Stephen Greene
Staempfli Gallery
Stephen Greene’s studies, drawings and oils at the Staempfli Gallery show a hand and sensibility which are generally adroit in adapting to the needs of the mechanized biomorphic abstractions the artist has made his idiom. Like fantasized, fragmented, and floated machines, his rotating discs, socket-like forms and tensile lines are sketched out in a monochromatic Gorky-esque atmosphere which is both elegant and delicate in the best of the larger paintings such as the Equation of Night. Towards the formation of an intimately personal style Green draws on evident, though varied sources; his work is only weakened when this mixture of Picabia-like automated parts, Surreal abstract space, and expressionistic handling is indecisively countered or is too cluttered in relation to the moderate scale of the pictures. At times the drawings and studies are much freer and less self-consciously overworked than the paintings. Pictograph I (1968), though more rigidly compositioned than most of the oils, is typical of Greene’s favored imagery: gear-like discs, template tracings of glass chemistry vessels, encased bone or socket shapes, juggled and softly tinted, pull across the space and the page like a restless, dreamed machine.
In the paintings bright touches of color (red or green spots, geometric patches, rough swatches of purple, blue or orange) delineating the edge or the substance of a form, are made to accent and secure the spatial position of various configurations within the more indefinitely atmospheric and shallow abstract space of a field.
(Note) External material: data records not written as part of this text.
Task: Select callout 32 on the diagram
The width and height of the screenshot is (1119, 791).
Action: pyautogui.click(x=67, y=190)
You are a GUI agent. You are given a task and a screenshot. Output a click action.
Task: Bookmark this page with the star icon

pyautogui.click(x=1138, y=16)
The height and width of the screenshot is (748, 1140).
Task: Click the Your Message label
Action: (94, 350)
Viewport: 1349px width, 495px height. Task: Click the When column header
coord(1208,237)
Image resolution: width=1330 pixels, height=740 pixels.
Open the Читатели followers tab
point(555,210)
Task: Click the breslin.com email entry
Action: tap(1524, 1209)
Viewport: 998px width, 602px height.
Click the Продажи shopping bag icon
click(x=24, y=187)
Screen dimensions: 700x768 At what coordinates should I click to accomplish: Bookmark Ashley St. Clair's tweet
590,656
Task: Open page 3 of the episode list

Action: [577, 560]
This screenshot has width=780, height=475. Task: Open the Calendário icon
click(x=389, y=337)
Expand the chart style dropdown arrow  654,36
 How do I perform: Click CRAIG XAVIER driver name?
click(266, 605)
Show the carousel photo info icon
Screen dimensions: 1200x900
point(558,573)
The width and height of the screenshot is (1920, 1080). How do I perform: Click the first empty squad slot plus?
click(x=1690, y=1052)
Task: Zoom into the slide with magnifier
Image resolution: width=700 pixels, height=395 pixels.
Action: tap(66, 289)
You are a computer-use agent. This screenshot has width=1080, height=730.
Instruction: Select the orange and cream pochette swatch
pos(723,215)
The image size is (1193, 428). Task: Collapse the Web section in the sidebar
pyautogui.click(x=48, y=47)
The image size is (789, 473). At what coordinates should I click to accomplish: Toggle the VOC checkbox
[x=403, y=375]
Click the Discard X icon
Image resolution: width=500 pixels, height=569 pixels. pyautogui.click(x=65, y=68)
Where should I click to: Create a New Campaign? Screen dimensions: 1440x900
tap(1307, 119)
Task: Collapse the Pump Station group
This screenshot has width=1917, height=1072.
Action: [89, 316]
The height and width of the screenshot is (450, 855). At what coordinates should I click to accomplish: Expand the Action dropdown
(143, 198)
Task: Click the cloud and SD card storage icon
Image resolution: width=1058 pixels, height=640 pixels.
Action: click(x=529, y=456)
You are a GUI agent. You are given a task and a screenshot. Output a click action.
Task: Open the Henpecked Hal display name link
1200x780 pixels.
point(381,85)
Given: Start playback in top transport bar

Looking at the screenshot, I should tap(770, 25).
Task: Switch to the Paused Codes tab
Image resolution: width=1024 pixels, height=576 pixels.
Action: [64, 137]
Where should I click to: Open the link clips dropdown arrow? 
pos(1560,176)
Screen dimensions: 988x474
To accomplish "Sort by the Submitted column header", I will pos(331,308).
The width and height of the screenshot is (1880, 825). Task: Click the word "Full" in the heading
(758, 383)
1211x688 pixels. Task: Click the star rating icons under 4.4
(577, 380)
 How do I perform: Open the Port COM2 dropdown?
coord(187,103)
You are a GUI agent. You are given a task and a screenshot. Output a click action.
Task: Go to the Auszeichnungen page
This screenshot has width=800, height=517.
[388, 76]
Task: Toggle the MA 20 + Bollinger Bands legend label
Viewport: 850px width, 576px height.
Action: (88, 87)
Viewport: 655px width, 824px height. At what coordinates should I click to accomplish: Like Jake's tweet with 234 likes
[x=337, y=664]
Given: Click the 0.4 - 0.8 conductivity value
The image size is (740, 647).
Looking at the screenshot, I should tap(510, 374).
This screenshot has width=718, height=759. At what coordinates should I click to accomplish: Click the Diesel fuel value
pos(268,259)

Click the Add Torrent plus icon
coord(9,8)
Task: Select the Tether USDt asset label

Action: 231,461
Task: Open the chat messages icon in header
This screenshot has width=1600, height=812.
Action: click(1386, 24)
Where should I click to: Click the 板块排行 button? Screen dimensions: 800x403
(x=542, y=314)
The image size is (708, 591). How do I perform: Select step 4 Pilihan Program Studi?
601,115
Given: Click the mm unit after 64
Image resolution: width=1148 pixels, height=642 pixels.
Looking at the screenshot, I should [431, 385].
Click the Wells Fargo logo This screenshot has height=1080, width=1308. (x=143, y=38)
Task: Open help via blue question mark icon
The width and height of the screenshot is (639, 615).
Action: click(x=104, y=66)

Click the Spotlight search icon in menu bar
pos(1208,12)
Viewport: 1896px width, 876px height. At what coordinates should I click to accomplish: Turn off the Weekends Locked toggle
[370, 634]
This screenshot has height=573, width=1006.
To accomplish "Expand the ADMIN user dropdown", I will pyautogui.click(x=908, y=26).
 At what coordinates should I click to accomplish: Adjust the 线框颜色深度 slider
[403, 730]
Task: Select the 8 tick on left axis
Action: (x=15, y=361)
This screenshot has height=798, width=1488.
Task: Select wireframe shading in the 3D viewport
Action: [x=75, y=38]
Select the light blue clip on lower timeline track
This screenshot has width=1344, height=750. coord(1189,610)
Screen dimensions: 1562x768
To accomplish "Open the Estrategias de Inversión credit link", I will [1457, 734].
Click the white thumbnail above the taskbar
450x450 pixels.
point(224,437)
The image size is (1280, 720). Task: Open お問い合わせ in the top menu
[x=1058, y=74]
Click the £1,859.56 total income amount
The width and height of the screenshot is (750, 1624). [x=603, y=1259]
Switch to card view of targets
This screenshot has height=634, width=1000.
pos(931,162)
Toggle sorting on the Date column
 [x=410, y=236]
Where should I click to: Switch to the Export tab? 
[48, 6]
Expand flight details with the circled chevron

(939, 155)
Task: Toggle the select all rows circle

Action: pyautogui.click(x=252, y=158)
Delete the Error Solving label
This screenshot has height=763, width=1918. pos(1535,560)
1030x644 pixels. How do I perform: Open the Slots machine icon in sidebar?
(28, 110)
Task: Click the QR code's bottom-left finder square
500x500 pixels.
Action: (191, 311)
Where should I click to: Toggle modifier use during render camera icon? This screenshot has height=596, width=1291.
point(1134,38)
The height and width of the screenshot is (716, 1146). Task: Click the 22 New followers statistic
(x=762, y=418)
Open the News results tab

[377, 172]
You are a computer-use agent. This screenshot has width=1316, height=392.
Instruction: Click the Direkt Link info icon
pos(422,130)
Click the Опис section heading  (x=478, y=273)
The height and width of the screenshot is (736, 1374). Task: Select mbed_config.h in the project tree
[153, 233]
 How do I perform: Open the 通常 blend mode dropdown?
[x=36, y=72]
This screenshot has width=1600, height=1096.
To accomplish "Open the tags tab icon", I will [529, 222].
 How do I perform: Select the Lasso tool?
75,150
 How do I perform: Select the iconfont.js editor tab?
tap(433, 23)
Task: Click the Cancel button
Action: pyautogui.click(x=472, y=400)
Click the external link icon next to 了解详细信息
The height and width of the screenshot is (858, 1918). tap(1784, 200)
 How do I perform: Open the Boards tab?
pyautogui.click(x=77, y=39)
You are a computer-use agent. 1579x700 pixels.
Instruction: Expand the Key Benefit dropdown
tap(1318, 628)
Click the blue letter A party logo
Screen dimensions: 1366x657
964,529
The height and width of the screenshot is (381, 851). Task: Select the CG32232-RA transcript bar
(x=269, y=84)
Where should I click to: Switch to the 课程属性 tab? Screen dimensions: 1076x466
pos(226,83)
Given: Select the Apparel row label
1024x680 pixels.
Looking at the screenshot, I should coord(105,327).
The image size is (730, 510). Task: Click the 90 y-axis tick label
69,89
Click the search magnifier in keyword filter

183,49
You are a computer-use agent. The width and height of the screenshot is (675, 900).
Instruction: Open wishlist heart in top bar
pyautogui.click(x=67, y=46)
These broad spatial areas are erratically punctured by almost whimsical details—flat rotating sectors in W. For F.S., wishbone quadrants in Equation of Night or Violet Light, or tiny dots in Pink, Green Dot, Orange. While these fragile details enhance the particular expressive quality of the work, in profusion they tend to detract from the overall spatiality of a picture by puncturing it with too many unrelated or gratuitous incidents. On occasion this may also compromise the attempt to set up a taut configurational web or armature in contrast to the loosely painted, more fluctuating expanses of indeterminate space. However, Greene usually manages to keep his pictures sufficiently open so that a deft measure is felt between the intricacy or specific involvement of line and shapes, and the unlimited, more relaxed extension of the field.